Problem to work on:
The entries shown next need to be written again word for word.

-------- Information shown --------

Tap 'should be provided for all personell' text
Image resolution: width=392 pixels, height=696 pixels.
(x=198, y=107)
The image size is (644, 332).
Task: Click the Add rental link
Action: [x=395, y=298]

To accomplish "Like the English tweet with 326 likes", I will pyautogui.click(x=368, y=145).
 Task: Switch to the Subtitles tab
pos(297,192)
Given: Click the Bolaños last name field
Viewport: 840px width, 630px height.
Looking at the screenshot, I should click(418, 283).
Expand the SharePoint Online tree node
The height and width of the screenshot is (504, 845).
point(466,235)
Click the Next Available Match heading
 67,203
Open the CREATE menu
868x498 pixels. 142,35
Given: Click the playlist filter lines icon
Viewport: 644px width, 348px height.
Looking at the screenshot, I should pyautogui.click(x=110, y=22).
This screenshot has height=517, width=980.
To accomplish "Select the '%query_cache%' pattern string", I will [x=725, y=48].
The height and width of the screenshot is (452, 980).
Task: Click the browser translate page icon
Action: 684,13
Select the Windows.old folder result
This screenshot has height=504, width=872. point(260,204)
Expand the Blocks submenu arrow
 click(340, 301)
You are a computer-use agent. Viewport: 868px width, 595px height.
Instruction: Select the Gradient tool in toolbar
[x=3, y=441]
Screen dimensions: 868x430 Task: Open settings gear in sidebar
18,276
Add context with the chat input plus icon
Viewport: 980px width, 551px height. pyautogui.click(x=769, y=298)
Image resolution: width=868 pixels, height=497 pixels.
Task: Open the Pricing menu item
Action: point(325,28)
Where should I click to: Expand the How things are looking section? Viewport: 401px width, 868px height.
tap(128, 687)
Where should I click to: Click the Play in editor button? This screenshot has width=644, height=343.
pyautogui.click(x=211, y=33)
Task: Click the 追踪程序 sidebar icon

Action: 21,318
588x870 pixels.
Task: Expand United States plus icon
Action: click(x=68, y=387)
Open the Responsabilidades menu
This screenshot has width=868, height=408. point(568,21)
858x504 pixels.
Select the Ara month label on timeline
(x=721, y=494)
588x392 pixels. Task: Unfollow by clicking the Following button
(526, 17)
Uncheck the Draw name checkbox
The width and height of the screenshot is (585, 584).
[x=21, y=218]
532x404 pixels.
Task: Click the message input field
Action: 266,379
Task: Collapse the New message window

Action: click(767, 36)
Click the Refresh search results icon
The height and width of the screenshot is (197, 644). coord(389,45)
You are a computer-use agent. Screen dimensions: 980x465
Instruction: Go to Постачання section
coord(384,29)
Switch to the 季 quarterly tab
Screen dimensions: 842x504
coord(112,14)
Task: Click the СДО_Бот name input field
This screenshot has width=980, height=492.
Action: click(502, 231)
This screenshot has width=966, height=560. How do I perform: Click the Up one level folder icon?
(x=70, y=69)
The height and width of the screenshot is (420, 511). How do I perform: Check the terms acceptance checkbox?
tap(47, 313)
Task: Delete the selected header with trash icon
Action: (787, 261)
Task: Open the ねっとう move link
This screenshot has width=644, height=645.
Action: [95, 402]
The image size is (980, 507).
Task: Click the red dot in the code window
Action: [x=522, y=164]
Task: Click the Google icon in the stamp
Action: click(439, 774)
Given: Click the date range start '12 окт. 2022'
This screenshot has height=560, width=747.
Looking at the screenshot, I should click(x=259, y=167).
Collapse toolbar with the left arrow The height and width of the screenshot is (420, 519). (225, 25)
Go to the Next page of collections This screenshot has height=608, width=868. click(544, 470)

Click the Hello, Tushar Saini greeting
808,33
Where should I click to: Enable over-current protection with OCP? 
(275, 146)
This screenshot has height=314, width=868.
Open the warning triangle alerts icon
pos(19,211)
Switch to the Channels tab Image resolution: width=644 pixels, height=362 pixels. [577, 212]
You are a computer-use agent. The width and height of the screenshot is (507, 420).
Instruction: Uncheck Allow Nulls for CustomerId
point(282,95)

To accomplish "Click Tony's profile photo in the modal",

--------

Task response:
Tap 'should be provided for all personell' text
Image resolution: width=392 pixels, height=696 pixels.
(x=198, y=107)
The image size is (644, 332).
Task: Click the Add rental link
Action: [x=395, y=298]

To accomplish "Like the English tweet with 326 likes", I will pyautogui.click(x=368, y=145).
 Task: Switch to the Subtitles tab
pos(297,192)
Given: Click the Bolaños last name field
Viewport: 840px width, 630px height.
Looking at the screenshot, I should click(418, 283).
Expand the SharePoint Online tree node
The height and width of the screenshot is (504, 845).
point(466,235)
Click the Next Available Match heading
 67,203
Open the CREATE menu
868x498 pixels. 142,35
Given: Click the playlist filter lines icon
Viewport: 644px width, 348px height.
Looking at the screenshot, I should pyautogui.click(x=110, y=22).
This screenshot has height=517, width=980.
To accomplish "Select the '%query_cache%' pattern string", I will [x=725, y=48].
The height and width of the screenshot is (452, 980).
Task: Click the browser translate page icon
Action: 684,13
Select the Windows.old folder result
This screenshot has height=504, width=872. point(260,204)
Expand the Blocks submenu arrow
 click(340, 301)
You are a computer-use agent. Viewport: 868px width, 595px height.
Instruction: Select the Gradient tool in toolbar
[x=3, y=441]
Screen dimensions: 868x430 Task: Open settings gear in sidebar
18,276
Add context with the chat input plus icon
Viewport: 980px width, 551px height. pyautogui.click(x=769, y=298)
Image resolution: width=868 pixels, height=497 pixels.
Task: Open the Pricing menu item
Action: point(325,28)
Where should I click to: Expand the How things are looking section? Viewport: 401px width, 868px height.
tap(128, 687)
Where should I click to: Click the Play in editor button? This screenshot has width=644, height=343.
pyautogui.click(x=211, y=33)
Task: Click the 追踪程序 sidebar icon

Action: 21,318
588x870 pixels.
Task: Expand United States plus icon
Action: click(x=68, y=387)
Open the Responsabilidades menu
This screenshot has width=868, height=408. point(568,21)
858x504 pixels.
Select the Ara month label on timeline
(x=721, y=494)
588x392 pixels. Task: Unfollow by clicking the Following button
(526, 17)
Uncheck the Draw name checkbox
The width and height of the screenshot is (585, 584).
[x=21, y=218]
532x404 pixels.
Task: Click the message input field
Action: 266,379
Task: Collapse the New message window

Action: click(767, 36)
Click the Refresh search results icon
The height and width of the screenshot is (197, 644). coord(389,45)
You are a computer-use agent. Screen dimensions: 980x465
Instruction: Go to Постачання section
coord(384,29)
Switch to the 季 quarterly tab
Screen dimensions: 842x504
coord(112,14)
Task: Click the СДО_Бот name input field
This screenshot has width=980, height=492.
Action: click(502, 231)
This screenshot has width=966, height=560. How do I perform: Click the Up one level folder icon?
(x=70, y=69)
The height and width of the screenshot is (420, 511). How do I perform: Check the terms acceptance checkbox?
tap(47, 313)
Task: Delete the selected header with trash icon
Action: (787, 261)
Task: Open the ねっとう move link
This screenshot has width=644, height=645.
Action: [95, 402]
The image size is (980, 507).
Task: Click the red dot in the code window
Action: [x=522, y=164]
Task: Click the Google icon in the stamp
Action: click(439, 774)
Given: Click the date range start '12 окт. 2022'
This screenshot has height=560, width=747.
Looking at the screenshot, I should click(x=259, y=167).
Collapse toolbar with the left arrow The height and width of the screenshot is (420, 519). (225, 25)
Go to the Next page of collections This screenshot has height=608, width=868. click(544, 470)

Click the Hello, Tushar Saini greeting
808,33
Where should I click to: Enable over-current protection with OCP? 
(275, 146)
This screenshot has height=314, width=868.
Open the warning triangle alerts icon
pos(19,211)
Switch to the Channels tab Image resolution: width=644 pixels, height=362 pixels. [577, 212]
You are a computer-use agent. The width and height of the screenshot is (507, 420).
Instruction: Uncheck Allow Nulls for CustomerId
point(282,95)

To accomplish "Click Tony's profile photo in the modal",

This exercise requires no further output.